The effect was dramatic. In the first six months of 1994 the paper's circulation climbed by nearly 40 per cent to over 500,000. The Independent - which initially increased its price in a perverse response to its competitor's move - went down by 20 per cent to 275,000.

He is a driven man and one who sees people, governments and newspapers as means to his ends. Unlike his rival in the British newspaper market, Conrad Black, he does not enjoy the trappings of his wealth, nor seek to strut the international political stage. He treats his visits to London as work, not pleasure, enter- taining only rarely at his St James apartment. Recently, he visited the News International plant so early that none of the staff he wanted to speak to had arrived for work.

Of all modern tycoons, he comes closest to the Marxist caricature of the capitalist as accumulator of wealth for its own sake. He is perpetually restless. In another century, he would have been one of the American robber barons. His personal beliefs are contradictory. Under his ownership the Sun invented the Page Three girl, yet he sacked an executive who staged a raunchy sales presentation in the presence of Anna Murdoch, his wife, and Dick Cheney, then American Defence Secretary. He treats rivals and employees with equal ruthlessness, yet he was reported a few years ago to have become a born-again Christian and is a loving, if demanding, father.

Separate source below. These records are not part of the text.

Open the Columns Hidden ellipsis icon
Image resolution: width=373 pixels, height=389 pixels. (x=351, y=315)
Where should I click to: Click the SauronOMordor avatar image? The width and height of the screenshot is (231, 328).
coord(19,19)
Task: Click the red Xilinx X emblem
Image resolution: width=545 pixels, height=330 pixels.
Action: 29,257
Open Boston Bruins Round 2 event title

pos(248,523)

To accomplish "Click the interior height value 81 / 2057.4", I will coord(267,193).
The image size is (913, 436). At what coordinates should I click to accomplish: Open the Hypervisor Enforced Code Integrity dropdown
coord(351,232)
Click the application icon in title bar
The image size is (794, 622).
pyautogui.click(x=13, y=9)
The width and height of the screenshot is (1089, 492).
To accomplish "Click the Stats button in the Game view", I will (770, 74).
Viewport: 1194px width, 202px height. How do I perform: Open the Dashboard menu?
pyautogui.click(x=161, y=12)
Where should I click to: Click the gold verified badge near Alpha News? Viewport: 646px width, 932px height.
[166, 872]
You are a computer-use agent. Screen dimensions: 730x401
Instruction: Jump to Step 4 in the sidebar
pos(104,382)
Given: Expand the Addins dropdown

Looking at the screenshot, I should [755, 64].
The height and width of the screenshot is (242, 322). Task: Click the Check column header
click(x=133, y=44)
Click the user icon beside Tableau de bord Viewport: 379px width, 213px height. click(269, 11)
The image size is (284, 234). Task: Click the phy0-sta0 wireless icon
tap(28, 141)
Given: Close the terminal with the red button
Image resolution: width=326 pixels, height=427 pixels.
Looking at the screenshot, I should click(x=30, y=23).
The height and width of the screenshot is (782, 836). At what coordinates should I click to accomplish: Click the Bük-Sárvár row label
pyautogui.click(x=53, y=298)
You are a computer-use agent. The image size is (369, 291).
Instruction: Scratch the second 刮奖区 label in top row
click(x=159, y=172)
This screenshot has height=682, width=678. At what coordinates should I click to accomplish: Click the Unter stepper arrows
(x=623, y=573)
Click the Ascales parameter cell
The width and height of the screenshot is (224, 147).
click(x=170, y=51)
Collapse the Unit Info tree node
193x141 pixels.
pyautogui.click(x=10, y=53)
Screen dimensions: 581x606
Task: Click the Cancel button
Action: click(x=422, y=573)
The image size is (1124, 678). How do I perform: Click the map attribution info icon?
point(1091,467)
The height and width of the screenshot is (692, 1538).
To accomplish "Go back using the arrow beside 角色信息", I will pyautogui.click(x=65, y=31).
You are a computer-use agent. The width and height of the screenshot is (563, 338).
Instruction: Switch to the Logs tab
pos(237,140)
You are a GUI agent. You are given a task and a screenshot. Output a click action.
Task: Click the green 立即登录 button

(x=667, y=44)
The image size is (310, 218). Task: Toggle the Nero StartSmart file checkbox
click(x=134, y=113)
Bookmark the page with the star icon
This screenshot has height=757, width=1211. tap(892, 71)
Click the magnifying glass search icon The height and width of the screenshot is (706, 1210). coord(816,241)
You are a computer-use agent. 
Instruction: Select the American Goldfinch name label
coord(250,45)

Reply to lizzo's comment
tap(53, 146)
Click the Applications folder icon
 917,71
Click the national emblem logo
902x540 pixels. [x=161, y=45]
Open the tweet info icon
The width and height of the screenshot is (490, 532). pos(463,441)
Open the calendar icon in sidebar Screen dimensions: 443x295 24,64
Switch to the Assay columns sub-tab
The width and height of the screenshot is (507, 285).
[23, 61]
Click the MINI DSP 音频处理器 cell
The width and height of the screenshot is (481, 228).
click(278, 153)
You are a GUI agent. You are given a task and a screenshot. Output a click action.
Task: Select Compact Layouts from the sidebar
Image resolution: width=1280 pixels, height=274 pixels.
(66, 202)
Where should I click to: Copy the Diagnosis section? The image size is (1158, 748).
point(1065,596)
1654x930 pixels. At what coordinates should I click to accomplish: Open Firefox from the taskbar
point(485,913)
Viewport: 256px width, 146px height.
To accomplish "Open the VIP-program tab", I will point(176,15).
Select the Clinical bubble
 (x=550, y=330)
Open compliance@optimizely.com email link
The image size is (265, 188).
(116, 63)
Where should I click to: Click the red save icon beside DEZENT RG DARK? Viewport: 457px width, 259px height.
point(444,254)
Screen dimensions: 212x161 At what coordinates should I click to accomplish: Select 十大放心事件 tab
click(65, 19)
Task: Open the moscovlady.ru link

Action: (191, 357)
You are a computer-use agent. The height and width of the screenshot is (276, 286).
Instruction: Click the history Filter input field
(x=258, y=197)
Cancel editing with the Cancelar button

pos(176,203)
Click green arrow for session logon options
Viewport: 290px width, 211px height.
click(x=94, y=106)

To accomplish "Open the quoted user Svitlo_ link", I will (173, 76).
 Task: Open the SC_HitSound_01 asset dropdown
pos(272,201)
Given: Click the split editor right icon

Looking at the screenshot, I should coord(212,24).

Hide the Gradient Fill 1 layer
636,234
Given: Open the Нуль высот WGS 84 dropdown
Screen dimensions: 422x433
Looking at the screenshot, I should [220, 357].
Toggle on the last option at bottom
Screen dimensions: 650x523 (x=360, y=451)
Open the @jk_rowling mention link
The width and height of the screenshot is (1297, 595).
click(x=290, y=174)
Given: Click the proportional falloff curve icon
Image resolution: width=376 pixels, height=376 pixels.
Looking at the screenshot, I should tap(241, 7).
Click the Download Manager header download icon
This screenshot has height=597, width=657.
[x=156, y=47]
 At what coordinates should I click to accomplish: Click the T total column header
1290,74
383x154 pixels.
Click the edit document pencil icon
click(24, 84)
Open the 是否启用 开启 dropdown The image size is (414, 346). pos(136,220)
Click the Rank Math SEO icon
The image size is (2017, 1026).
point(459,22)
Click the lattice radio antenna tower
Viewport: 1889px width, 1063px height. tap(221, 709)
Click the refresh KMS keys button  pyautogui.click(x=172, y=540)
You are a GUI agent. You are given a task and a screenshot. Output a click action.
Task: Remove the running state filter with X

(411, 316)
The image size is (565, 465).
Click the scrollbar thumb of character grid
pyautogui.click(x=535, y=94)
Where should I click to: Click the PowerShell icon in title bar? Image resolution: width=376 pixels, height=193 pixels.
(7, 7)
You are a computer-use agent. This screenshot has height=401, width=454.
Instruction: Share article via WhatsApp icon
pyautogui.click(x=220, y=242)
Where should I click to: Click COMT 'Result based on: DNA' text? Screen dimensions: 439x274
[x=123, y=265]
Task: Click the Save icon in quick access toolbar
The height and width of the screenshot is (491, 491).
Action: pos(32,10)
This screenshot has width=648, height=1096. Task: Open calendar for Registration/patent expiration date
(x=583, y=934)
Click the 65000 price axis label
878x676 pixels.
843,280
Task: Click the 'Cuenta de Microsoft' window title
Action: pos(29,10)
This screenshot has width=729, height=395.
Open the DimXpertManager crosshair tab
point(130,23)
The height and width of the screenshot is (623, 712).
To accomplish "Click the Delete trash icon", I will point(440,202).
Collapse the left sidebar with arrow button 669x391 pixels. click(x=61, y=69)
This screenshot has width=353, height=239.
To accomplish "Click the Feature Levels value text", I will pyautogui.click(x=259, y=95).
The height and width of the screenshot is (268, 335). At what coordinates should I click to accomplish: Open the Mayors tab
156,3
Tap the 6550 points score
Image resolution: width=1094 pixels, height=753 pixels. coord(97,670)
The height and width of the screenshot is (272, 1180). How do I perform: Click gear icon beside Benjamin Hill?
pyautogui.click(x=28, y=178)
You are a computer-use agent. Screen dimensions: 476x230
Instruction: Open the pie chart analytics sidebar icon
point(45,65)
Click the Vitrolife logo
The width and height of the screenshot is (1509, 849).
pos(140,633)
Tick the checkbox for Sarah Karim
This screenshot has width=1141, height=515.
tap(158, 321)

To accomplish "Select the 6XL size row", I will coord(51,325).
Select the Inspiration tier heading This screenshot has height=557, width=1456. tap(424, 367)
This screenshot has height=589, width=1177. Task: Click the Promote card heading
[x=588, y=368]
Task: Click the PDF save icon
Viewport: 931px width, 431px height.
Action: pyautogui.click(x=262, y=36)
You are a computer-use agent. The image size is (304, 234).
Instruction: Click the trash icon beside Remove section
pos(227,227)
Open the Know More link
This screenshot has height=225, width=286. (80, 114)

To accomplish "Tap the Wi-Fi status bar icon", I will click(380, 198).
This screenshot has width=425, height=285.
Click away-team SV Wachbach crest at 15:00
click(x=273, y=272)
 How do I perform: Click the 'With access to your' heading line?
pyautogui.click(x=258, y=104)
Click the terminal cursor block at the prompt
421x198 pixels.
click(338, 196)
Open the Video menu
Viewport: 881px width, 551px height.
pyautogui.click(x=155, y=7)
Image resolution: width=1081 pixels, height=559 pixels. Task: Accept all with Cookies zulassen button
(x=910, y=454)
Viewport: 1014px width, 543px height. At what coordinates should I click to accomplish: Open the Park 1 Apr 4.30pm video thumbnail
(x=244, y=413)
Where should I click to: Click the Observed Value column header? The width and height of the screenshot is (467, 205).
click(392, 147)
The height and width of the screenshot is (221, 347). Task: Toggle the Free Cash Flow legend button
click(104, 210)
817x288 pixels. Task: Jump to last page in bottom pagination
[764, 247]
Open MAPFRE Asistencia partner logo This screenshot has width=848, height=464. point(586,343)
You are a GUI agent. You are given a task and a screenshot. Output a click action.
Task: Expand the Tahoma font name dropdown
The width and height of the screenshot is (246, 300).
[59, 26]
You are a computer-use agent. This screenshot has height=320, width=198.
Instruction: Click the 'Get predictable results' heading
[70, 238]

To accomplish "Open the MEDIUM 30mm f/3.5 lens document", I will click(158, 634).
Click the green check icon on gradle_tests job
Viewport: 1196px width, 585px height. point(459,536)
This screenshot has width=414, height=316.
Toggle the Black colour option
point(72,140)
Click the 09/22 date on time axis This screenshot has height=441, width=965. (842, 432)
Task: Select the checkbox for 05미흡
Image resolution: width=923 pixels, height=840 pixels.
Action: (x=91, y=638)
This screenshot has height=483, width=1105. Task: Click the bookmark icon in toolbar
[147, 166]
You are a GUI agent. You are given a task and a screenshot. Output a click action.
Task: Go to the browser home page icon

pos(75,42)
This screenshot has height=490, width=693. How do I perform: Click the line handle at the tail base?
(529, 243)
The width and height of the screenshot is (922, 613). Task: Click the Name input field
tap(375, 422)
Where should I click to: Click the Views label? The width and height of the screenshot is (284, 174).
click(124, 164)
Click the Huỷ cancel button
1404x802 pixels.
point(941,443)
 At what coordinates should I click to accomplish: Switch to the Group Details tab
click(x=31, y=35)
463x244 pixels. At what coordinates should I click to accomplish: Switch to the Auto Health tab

Through defying conventional wisdom and taking risks on a scale that few of his contemporaries would contemplate, Murdoch has created the dominant communications company in the English-speaking world. His influence is pervasive. Take in a movie such as Titanic or The Full Monty, return home to watch the Test Match on Sky Sports and you will be purchasing his products. He is ferociously competitive, constantly seeking to add to his already vast empire. Trying to stop him being predatory is like trying to turn a vulture into a vegetarian.

IN one area, though, he may soon find everything does not go all his own way. Revenue investigators from Britain, the US, Canada and Australia have agreed to establish a task force to examine the methods he uses to keep his company's tax bills low - as little as 1.2 per cent on profits between 1985 and 1995, according to one calculation. News Corp, Murdoch's umbrella company, is adept at shifting money around the group, using offshore tax havens and claiming relief on servicing its bank loans. These are perfectly legal devices and because he operates in more than 50 countries it is hard for the authorities to keep track of his ploys.

Defeats of his ambitions are rare, and they rankle. He once tried to acquire Warner Brothers, the Hollywood studio, but was thwarted by the nimble financial footwork of the Warner chairman, Steven Ross. The Australian bruiser's reaction amounted to a succinct statement of the Murdoch philosophy: "Someone can beat you up or run you over, but if you don't give them a few bruises in return, they can do it to the next person who comes along ... It would be very bad for News Corporation for people to think that we were a patsy that can be run over and disenfranchised."

Some 15 years later, Murdoch has established that he is not a patsy. Can we say the same thing about Mr Blair? The jury is still out.